Segundo o ministro, há elementos que justificam a ampliação do prazo, diante da complexidade do material reunido ao longo da investigação. A Polícia Federal afirma que ainda há grande volume de documentos, celulares e computadores apreendidos que precisam ser analisados.
Paralelamente, a defesa do banqueiro Daniel Vorcaro deu sinais de que avalia a possibilidade de firmar um acordo de delação premiada. O advogado José Luís Oliveira Lima procurou a Polícia Federal para indicar o interesse do empresário em colaborar com as investigações.

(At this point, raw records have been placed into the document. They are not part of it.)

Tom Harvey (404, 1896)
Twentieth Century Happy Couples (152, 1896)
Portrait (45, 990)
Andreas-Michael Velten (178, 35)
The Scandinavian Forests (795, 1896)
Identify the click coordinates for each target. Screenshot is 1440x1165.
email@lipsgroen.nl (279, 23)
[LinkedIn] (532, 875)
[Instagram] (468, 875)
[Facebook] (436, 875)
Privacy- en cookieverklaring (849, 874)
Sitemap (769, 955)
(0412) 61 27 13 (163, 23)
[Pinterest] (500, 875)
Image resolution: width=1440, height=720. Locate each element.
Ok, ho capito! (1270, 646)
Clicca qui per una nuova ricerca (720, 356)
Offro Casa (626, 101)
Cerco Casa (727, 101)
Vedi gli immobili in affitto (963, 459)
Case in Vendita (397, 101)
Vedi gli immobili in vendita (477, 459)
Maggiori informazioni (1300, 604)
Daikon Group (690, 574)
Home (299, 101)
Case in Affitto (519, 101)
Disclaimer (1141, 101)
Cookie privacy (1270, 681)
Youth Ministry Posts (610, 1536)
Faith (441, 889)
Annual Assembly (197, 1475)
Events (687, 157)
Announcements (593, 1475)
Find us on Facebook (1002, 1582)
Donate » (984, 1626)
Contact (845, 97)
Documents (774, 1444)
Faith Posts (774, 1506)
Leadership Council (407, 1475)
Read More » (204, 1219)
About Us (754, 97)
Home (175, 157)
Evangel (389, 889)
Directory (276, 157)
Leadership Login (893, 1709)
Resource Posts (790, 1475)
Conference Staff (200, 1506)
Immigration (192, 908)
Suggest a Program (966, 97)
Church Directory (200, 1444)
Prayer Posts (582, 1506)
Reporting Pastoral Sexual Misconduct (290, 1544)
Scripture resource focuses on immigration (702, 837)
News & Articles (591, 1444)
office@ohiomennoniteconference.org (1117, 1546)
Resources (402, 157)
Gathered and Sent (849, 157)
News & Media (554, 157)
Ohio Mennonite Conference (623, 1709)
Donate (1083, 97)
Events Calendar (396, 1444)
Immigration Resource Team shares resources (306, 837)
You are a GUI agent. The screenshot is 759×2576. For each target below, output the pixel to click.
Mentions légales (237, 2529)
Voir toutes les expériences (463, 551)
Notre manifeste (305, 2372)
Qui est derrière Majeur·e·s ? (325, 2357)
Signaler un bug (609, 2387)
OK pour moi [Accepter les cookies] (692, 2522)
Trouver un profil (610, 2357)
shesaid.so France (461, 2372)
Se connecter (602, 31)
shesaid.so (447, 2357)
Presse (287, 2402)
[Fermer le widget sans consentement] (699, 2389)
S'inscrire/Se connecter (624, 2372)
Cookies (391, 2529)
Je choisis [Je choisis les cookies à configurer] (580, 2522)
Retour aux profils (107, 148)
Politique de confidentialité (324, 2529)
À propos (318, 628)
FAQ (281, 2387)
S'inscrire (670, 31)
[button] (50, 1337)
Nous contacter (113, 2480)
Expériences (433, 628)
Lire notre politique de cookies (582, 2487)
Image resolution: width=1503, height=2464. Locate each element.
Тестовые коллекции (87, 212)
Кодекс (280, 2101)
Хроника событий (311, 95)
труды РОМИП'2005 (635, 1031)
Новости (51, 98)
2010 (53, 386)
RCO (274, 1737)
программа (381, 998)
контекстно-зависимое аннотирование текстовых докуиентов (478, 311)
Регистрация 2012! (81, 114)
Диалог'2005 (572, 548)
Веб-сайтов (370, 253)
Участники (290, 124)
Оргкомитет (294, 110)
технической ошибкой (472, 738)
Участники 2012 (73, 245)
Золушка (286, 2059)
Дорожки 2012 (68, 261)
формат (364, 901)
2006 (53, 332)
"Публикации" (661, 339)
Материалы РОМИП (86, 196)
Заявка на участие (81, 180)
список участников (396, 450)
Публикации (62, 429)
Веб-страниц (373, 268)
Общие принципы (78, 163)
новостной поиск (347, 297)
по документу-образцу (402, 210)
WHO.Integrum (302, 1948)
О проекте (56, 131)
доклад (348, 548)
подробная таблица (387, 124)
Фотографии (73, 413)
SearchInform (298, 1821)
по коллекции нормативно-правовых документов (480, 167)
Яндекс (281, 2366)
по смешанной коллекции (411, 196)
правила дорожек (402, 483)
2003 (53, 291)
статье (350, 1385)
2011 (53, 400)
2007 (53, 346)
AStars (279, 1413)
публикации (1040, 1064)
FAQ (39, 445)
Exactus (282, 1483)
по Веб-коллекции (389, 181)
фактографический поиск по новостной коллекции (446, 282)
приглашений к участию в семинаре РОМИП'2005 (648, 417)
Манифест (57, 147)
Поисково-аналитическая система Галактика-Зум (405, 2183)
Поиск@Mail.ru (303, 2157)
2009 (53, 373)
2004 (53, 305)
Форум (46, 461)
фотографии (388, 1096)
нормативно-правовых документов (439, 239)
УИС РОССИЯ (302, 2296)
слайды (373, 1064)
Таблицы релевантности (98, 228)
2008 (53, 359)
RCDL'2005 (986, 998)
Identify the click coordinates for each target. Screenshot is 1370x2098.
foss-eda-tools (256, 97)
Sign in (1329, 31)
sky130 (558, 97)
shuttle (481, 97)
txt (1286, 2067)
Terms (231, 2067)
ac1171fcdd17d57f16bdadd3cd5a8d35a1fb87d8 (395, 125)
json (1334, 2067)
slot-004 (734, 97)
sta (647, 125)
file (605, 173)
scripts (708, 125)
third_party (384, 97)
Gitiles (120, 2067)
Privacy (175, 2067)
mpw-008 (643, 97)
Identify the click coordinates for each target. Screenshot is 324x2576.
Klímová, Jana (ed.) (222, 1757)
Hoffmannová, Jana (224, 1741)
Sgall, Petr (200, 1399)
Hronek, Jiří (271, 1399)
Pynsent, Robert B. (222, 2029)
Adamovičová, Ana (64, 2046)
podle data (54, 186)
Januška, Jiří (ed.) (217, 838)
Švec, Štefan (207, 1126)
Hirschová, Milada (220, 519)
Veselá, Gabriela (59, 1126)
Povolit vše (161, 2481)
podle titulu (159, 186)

De acordo com relatos, a defesa teria afirmado que Vorcaro estaria disposto a fornecer informações sem restrições, o que poderia trazer novos desdobramentos ao caso. Procurado, o advogado não comentou o assunto, alegando a sensibilidade da apuração.
Na terça-feira (17), a equipe de defesa também se reuniu com o ministro André Mendonça para discutir o andamento do processo. Entre os pontos abordados, foi mencionada a possibilidade de colaboração com as autoridades.
Vorcaro é investigado em um esquema que apura a criação de carteiras de crédito falsas e o desvio de recursos, com prejuízos estimados em mais de R$ 12 bilhões. As investigações fazem parte da Operação Compliance Zero, que já teve diferentes fases desde novembro de 2025.
A Polícia Federal também apura a existência de uma estrutura paralela que atuaria para intimidar adversários e interferir em órgãos reguladores. O caso envolve suspeitas de crimes como lavagem de dinheiro, corrupção e obstrução de justiça.